The leader of Armenian protests Nikol Pashinyan has been elected prime minister by Armenia’s parliament with 59 votes to 42 in favour of his candidacy.
Armenia’s parliament held the vote for the second time on 8 May following a failed attempt at electing a prime minister on 2 May, when the ruling Republican Party voted against Pashinyan’s candidacy despite their previous assurance they wouldn’t do so.
During the 8 May vote, Pashinyan was again supported by is own Yelk bloc, Gagik Tsarukyan’s Prosperous Armenia, and the Armenian Revolutionary Federation, who hold together 47 of 105 seats in Armenia’s parliament, the National Assembly. The remaining votes came from the ruling Republican Party, who had promised this time they wouldn’t obstruct Pashinyan’s election.

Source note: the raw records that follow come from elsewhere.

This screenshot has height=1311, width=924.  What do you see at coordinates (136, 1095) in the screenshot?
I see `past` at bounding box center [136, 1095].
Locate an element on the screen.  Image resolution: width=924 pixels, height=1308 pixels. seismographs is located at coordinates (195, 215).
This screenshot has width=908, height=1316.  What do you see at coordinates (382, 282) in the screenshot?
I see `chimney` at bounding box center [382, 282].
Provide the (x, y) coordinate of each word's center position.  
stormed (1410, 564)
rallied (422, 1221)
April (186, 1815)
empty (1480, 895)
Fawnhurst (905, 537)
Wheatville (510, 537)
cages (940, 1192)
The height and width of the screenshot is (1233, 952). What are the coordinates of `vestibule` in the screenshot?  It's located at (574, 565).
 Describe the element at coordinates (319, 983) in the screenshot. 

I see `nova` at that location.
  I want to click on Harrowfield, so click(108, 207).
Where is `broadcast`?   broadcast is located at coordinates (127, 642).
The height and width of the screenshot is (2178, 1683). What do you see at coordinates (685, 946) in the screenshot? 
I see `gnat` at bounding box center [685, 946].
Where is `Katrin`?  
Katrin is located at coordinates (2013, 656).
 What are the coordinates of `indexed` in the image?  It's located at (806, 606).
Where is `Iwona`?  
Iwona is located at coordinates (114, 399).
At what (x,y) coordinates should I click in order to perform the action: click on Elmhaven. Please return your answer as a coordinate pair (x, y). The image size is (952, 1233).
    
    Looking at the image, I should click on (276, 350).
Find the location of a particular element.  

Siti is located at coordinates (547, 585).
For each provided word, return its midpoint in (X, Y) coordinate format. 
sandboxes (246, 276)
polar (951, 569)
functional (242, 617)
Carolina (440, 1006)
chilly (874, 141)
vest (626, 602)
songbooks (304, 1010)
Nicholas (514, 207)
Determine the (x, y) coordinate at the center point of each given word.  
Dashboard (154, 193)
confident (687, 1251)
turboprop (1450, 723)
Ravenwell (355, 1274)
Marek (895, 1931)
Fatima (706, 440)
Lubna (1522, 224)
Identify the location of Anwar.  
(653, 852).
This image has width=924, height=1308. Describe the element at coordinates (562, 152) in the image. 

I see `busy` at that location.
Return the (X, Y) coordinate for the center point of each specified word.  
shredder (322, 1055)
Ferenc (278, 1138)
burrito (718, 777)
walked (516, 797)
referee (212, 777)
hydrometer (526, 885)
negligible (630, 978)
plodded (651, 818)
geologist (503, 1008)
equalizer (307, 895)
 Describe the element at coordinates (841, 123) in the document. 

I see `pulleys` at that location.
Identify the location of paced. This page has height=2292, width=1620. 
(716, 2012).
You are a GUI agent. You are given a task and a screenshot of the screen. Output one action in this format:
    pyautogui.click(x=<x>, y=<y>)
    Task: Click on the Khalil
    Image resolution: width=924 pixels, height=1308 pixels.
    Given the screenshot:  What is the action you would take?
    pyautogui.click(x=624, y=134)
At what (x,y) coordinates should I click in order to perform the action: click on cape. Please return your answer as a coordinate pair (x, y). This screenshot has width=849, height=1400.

Before the vote, the leader of the Republican Party, Vahram Baghdasaryan said that the Republican Party wanted to ‘stabilise the political situation in the country’, but was still opposed to Pashinyan.
Pashinyan reiterated his intention not to alter Armenia’s current foreign policy course, including the country’s membership in Russia-led Eurasian Economic Union or keeping Russian military bases on Armenia’s territory. Pashinyan claims he’s not planning to alter Armenia’s current foreign policy course, including the country’s membership in Russia-led Eurasian Economic Union or keeping Russian military bases on Armenia’s territory.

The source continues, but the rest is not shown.